[DATA start]

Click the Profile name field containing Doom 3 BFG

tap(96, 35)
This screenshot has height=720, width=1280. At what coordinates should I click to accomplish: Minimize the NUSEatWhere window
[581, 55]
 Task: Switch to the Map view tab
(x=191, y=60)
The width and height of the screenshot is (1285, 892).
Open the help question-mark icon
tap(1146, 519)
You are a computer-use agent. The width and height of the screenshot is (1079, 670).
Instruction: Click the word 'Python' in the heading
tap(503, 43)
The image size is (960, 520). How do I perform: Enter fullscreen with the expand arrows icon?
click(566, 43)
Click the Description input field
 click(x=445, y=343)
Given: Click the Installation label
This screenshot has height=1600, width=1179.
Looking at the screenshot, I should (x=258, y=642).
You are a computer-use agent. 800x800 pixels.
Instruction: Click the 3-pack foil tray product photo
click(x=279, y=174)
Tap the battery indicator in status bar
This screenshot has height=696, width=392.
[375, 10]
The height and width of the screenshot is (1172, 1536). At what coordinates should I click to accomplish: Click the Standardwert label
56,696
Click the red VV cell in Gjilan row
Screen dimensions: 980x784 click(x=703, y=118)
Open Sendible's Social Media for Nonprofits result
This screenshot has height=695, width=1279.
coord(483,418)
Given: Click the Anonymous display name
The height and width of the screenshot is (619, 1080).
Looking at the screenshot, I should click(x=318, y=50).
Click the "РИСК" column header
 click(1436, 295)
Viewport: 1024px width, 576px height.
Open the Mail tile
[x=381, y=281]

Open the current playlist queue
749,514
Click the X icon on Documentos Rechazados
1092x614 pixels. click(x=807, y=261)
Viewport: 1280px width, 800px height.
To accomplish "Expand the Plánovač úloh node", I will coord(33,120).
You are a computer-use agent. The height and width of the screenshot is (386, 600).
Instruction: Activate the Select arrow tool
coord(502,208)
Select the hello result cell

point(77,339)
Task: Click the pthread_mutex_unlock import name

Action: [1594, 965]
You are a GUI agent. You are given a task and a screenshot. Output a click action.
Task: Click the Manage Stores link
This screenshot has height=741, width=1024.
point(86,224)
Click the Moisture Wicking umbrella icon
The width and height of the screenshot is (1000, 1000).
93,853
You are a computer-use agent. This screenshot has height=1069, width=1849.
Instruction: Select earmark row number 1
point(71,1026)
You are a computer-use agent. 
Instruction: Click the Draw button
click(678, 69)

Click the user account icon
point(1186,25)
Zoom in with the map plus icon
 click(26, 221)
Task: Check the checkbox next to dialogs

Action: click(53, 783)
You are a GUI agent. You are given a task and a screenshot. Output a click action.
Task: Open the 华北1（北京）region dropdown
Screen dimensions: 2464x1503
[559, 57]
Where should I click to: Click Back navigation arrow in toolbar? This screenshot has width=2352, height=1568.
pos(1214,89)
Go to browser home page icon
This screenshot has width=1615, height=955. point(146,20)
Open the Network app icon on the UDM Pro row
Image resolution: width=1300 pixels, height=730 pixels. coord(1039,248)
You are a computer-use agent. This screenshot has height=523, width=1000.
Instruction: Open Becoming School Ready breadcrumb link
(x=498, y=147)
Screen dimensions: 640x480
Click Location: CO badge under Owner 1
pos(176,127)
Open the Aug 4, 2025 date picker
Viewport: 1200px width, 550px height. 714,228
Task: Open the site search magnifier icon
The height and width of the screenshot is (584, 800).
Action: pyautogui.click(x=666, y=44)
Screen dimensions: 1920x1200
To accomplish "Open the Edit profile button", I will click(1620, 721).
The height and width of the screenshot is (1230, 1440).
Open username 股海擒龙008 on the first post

[DATA end]

▶ **AIM**
Return every line of the records above, character for character.

▶ **EXERCISE RESULT**
Click the Profile name field containing Doom 3 BFG

tap(96, 35)
This screenshot has height=720, width=1280. At what coordinates should I click to accomplish: Minimize the NUSEatWhere window
[581, 55]
 Task: Switch to the Map view tab
(x=191, y=60)
The width and height of the screenshot is (1285, 892).
Open the help question-mark icon
tap(1146, 519)
You are a computer-use agent. The width and height of the screenshot is (1079, 670).
Instruction: Click the word 'Python' in the heading
tap(503, 43)
The image size is (960, 520). How do I perform: Enter fullscreen with the expand arrows icon?
click(566, 43)
Click the Description input field
 click(x=445, y=343)
Given: Click the Installation label
This screenshot has height=1600, width=1179.
Looking at the screenshot, I should (x=258, y=642).
You are a computer-use agent. 800x800 pixels.
Instruction: Click the 3-pack foil tray product photo
click(x=279, y=174)
Tap the battery indicator in status bar
This screenshot has height=696, width=392.
[375, 10]
The height and width of the screenshot is (1172, 1536). At what coordinates should I click to accomplish: Click the Standardwert label
56,696
Click the red VV cell in Gjilan row
Screen dimensions: 980x784 click(x=703, y=118)
Open Sendible's Social Media for Nonprofits result
This screenshot has height=695, width=1279.
coord(483,418)
Given: Click the Anonymous display name
The height and width of the screenshot is (619, 1080).
Looking at the screenshot, I should click(x=318, y=50).
Click the "РИСК" column header
 click(1436, 295)
Viewport: 1024px width, 576px height.
Open the Mail tile
[x=381, y=281]

Open the current playlist queue
749,514
Click the X icon on Documentos Rechazados
1092x614 pixels. click(x=807, y=261)
Viewport: 1280px width, 800px height.
To accomplish "Expand the Plánovač úloh node", I will coord(33,120).
You are a computer-use agent. The height and width of the screenshot is (386, 600).
Instruction: Activate the Select arrow tool
coord(502,208)
Select the hello result cell

point(77,339)
Task: Click the pthread_mutex_unlock import name

Action: [1594, 965]
You are a GUI agent. You are given a task and a screenshot. Output a click action.
Task: Click the Manage Stores link
This screenshot has height=741, width=1024.
point(86,224)
Click the Moisture Wicking umbrella icon
The width and height of the screenshot is (1000, 1000).
93,853
You are a computer-use agent. This screenshot has height=1069, width=1849.
Instruction: Select earmark row number 1
point(71,1026)
You are a computer-use agent. 
Instruction: Click the Draw button
click(678, 69)

Click the user account icon
point(1186,25)
Zoom in with the map plus icon
 click(26, 221)
Task: Check the checkbox next to dialogs

Action: click(53, 783)
You are a GUI agent. You are given a task and a screenshot. Output a click action.
Task: Open the 华北1（北京）region dropdown
Screen dimensions: 2464x1503
[559, 57]
Where should I click to: Click Back navigation arrow in toolbar? This screenshot has width=2352, height=1568.
pos(1214,89)
Go to browser home page icon
This screenshot has width=1615, height=955. point(146,20)
Open the Network app icon on the UDM Pro row
Image resolution: width=1300 pixels, height=730 pixels. coord(1039,248)
You are a computer-use agent. This screenshot has height=523, width=1000.
Instruction: Open Becoming School Ready breadcrumb link
(x=498, y=147)
Screen dimensions: 640x480
Click Location: CO badge under Owner 1
pos(176,127)
Open the Aug 4, 2025 date picker
Viewport: 1200px width, 550px height. 714,228
Task: Open the site search magnifier icon
The height and width of the screenshot is (584, 800).
Action: pyautogui.click(x=666, y=44)
Screen dimensions: 1920x1200
To accomplish "Open the Edit profile button", I will click(1620, 721).
The height and width of the screenshot is (1230, 1440).
Open username 股海擒龙008 on the first post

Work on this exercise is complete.